> [INPUT RECORDS]

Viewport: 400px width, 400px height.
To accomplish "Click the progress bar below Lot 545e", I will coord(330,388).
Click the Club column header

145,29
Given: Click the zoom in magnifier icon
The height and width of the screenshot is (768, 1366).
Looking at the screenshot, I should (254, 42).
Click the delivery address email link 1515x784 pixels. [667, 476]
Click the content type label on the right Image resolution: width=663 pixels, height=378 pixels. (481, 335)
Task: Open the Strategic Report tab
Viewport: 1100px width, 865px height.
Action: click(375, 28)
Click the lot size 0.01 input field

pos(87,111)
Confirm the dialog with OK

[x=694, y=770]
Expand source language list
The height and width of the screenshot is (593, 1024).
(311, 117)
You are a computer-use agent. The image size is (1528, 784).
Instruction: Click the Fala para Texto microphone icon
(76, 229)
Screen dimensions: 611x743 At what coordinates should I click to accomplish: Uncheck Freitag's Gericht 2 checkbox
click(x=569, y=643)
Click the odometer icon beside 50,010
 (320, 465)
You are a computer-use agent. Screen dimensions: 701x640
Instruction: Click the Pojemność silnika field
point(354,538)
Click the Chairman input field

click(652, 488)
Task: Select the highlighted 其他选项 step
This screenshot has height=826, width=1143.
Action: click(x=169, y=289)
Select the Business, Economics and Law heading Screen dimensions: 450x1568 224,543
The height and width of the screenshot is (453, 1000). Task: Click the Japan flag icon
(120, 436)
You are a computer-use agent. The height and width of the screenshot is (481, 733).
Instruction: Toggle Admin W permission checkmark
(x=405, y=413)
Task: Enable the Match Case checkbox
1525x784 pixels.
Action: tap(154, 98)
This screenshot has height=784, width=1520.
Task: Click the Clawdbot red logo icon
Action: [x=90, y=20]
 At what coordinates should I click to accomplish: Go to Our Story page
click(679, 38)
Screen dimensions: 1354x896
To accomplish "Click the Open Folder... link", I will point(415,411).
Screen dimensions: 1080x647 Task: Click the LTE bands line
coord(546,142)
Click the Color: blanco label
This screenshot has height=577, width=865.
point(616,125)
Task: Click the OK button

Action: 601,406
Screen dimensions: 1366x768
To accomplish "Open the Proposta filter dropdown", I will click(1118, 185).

> [EXERCISE INSTRUCTIONS] Rewrite the lines starting with the one that contains "Screen dimensions: 611x743" and ending with the one that contains "(x=405, y=413)", both included, as a Markdown table with the columns No. and Line. Number each line in order and leave out blank lines.

> [SOLUTION TO THIS PROBLEM]
| No. | Line |
|---|---|
| 1 | Screen dimensions: 611x743 At what coordinates should I click to accomplish: Uncheck Freitag's Gericht 2 checkbox |
| 2 | click(x=569, y=643) |
| 3 | Click the odometer icon beside 50,010 |
| 4 |  (320, 465) |
| 5 | You are a computer-use agent. Screen dimensions: 701x640 |
| 6 | Instruction: Click the Pojemność silnika field |
| 7 | point(354,538) |
| 8 | Click the Chairman input field |
| 9 | click(652, 488) |
| 10 | Task: Select the highlighted 其他选项 step |
| 11 | This screenshot has height=826, width=1143. |
| 12 | Action: click(x=169, y=289) |
| 13 | Select the Business, Economics and Law heading Screen dimensions: 450x1568 224,543 |
| 14 | The height and width of the screenshot is (453, 1000). Task: Click the Japan flag icon |
| 15 | (120, 436) |
| 16 | You are a computer-use agent. The height and width of the screenshot is (481, 733). |
| 17 | Instruction: Toggle Admin W permission checkmark |
| 18 | (x=405, y=413) |